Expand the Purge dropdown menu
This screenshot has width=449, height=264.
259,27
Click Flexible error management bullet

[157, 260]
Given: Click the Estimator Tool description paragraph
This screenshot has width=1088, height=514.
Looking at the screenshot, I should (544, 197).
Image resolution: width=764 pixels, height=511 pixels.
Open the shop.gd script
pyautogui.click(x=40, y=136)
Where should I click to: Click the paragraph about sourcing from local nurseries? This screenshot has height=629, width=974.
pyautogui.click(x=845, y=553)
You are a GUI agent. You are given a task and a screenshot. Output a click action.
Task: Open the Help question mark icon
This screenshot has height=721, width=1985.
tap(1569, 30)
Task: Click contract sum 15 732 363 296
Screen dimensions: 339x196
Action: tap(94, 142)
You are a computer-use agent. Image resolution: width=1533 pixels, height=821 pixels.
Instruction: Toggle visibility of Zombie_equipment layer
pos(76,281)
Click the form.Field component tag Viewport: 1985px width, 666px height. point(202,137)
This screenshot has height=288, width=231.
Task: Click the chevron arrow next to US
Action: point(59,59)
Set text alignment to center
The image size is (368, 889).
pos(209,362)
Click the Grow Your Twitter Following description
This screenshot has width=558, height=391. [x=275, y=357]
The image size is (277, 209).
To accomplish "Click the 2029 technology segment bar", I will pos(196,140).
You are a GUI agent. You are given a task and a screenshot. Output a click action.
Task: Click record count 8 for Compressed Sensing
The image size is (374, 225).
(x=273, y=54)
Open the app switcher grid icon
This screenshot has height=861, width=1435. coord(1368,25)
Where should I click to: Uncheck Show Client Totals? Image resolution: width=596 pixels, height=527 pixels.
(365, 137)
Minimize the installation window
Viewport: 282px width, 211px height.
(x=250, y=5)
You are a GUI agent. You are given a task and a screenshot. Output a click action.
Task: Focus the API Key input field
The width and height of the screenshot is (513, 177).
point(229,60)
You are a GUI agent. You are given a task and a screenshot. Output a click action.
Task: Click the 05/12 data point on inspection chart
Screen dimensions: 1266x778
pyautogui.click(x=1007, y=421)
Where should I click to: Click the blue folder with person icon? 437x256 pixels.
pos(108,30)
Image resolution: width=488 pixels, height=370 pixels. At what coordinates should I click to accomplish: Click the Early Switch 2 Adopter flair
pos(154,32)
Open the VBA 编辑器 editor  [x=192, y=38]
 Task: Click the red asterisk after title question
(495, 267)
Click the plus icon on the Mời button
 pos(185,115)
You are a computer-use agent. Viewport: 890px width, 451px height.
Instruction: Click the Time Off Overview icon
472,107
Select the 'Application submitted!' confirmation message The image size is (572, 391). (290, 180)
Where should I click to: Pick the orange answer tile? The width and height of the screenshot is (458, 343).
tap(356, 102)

What to work on:
Repeat the data exactly, with every line included.

Answer to this task:
Expand the Purge dropdown menu
This screenshot has width=449, height=264.
259,27
Click Flexible error management bullet

[157, 260]
Given: Click the Estimator Tool description paragraph
This screenshot has width=1088, height=514.
Looking at the screenshot, I should (544, 197).
Image resolution: width=764 pixels, height=511 pixels.
Open the shop.gd script
pyautogui.click(x=40, y=136)
Where should I click to: Click the paragraph about sourcing from local nurseries? This screenshot has height=629, width=974.
pyautogui.click(x=845, y=553)
You are a GUI agent. You are given a task and a screenshot. Output a click action.
Task: Open the Help question mark icon
This screenshot has height=721, width=1985.
tap(1569, 30)
Task: Click contract sum 15 732 363 296
Screen dimensions: 339x196
Action: tap(94, 142)
You are a computer-use agent. Image resolution: width=1533 pixels, height=821 pixels.
Instruction: Toggle visibility of Zombie_equipment layer
pos(76,281)
Click the form.Field component tag Viewport: 1985px width, 666px height. point(202,137)
This screenshot has height=288, width=231.
Task: Click the chevron arrow next to US
Action: point(59,59)
Set text alignment to center
The image size is (368, 889).
pos(209,362)
Click the Grow Your Twitter Following description
This screenshot has width=558, height=391. [x=275, y=357]
The image size is (277, 209).
To accomplish "Click the 2029 technology segment bar", I will pos(196,140).
You are a GUI agent. You are given a task and a screenshot. Output a click action.
Task: Click record count 8 for Compressed Sensing
The image size is (374, 225).
(x=273, y=54)
Open the app switcher grid icon
This screenshot has height=861, width=1435. coord(1368,25)
Where should I click to: Uncheck Show Client Totals? Image resolution: width=596 pixels, height=527 pixels.
(365, 137)
Minimize the installation window
Viewport: 282px width, 211px height.
(x=250, y=5)
You are a GUI agent. You are given a task and a screenshot. Output a click action.
Task: Focus the API Key input field
The width and height of the screenshot is (513, 177).
point(229,60)
You are a GUI agent. You are given a task and a screenshot. Output a click action.
Task: Click the 05/12 data point on inspection chart
Screen dimensions: 1266x778
pyautogui.click(x=1007, y=421)
Where should I click to: Click the blue folder with person icon? 437x256 pixels.
pos(108,30)
Image resolution: width=488 pixels, height=370 pixels. At what coordinates should I click to accomplish: Click the Early Switch 2 Adopter flair
pos(154,32)
Open the VBA 编辑器 editor  [x=192, y=38]
 Task: Click the red asterisk after title question
(495, 267)
Click the plus icon on the Mời button
 pos(185,115)
You are a computer-use agent. Viewport: 890px width, 451px height.
Instruction: Click the Time Off Overview icon
472,107
Select the 'Application submitted!' confirmation message The image size is (572, 391). (290, 180)
Where should I click to: Pick the orange answer tile? The width and height of the screenshot is (458, 343).
tap(356, 102)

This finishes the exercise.